The reality that boys are failing, especially through elementary, middle, and high school, strikes many as news. Richard Whitmire, author of Why Boys Fail, cites teachers’ experience that have noticed distinct differences between boys and girls. He presents multiple witnesses of boys’ and girls’ education, one of which is Kenneth Dragseth, the superintendent of schools in Edina, MN. In 2001, He noticed the disparity between the participation of girls and boys in education. He first noted the recipients of almost all academic achievements and scholarship awards were girls. Dragseth initiated specific research into the disparity between boys and girls, and discovered even more details. In a study, he further discovered that girls earned honors awards far more than men, while boys earned suspensions far more than women. Moreover, study revealed 84% of girls liked school, while only 64% of the boys liked school. This inequality of success manifests similar results in college. About sixty percent of degree earners are women, while a little over forty percent of them are men. These statistics reveal education fails to make a connection with some of its boys. Individuals, like Dragseth, must grasp a particular detail in order to help all students succeed, especially the boys that are failing.

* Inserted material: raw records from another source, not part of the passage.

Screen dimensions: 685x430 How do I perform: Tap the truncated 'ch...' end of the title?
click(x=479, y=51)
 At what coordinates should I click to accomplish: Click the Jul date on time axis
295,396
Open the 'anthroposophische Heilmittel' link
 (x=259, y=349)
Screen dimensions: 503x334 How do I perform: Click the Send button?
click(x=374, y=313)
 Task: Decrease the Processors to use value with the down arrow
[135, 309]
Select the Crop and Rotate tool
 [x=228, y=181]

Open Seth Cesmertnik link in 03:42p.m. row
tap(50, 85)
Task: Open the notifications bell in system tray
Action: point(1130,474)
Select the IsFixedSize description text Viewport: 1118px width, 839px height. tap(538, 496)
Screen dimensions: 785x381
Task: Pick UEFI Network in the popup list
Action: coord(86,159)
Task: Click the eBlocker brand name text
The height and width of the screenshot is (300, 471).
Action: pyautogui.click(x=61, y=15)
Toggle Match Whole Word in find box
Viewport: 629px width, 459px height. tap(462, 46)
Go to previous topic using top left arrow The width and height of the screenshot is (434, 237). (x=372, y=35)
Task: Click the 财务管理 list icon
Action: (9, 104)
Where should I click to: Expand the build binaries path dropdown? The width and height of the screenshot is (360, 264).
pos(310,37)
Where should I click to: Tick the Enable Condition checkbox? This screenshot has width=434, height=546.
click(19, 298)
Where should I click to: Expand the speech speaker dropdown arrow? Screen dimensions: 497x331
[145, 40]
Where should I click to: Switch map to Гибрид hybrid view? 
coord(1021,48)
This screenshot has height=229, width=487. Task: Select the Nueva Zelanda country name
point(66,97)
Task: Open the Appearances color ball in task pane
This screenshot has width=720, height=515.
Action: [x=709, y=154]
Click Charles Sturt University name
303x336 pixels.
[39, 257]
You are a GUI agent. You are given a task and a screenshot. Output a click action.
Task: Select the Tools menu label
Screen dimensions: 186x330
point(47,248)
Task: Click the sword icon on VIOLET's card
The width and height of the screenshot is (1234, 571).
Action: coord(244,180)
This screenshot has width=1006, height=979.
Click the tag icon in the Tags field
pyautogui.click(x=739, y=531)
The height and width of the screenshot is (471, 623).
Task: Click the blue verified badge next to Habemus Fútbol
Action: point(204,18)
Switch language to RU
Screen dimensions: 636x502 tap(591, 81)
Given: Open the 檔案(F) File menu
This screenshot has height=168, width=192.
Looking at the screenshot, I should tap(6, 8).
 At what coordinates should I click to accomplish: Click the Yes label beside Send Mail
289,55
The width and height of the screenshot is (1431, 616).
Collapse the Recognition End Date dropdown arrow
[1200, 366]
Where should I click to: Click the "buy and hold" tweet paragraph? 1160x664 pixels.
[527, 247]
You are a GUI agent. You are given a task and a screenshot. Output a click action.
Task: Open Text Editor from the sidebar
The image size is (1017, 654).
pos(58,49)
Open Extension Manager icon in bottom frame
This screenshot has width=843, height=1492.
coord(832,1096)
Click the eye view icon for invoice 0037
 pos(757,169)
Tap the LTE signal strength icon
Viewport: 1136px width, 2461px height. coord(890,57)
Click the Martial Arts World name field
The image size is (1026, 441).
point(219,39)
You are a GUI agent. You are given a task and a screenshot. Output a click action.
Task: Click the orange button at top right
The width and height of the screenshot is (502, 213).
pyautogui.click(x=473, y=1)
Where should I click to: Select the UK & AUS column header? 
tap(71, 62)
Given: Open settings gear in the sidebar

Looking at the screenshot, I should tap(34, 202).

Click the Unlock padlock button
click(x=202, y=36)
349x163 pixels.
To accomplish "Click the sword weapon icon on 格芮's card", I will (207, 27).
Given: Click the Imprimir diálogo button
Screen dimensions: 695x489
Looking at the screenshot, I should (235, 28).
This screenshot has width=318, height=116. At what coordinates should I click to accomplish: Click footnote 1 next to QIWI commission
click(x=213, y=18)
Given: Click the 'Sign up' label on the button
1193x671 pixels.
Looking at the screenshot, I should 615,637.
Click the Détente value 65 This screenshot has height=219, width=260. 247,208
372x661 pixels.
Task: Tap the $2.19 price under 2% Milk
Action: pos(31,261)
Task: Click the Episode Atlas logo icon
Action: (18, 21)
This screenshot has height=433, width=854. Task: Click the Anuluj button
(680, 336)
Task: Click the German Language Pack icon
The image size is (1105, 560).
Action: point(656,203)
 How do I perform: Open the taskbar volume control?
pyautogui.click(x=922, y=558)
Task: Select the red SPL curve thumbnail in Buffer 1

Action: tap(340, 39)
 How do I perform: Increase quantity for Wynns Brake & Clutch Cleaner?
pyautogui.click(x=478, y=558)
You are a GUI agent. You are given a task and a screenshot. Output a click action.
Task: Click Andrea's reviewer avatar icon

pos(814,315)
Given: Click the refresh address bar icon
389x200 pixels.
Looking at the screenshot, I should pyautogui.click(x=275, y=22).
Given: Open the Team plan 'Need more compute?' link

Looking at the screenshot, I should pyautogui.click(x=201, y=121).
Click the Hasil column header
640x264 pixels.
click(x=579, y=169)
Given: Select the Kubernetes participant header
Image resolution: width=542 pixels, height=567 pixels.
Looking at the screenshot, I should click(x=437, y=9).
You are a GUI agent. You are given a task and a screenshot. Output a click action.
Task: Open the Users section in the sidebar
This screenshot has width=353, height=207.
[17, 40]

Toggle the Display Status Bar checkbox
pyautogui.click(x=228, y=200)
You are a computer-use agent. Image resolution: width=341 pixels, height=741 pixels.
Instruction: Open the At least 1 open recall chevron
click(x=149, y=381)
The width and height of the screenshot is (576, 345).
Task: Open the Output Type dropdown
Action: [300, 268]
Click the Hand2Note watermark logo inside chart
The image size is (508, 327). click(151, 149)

According to psychologist Leonard Sax, elementary school boys and girls differ psychologically. Specifically, there are more differences between them than simple social and hormonal differences between boys and girls. The notable difference, that particularly affects education, is the development of the brain. Girls develop the language center of the brain much earlier than boys. When a boy is five, his language center is at the same stage as a 2 ½ year old girl. In scans, one can visibly see the different number of mental connections in the targeted area of the brain. This slight detail demands careful attention. While girls have a higher capacity to grasp the reading and phonics curriculum, boys risk falling behind the curriculum.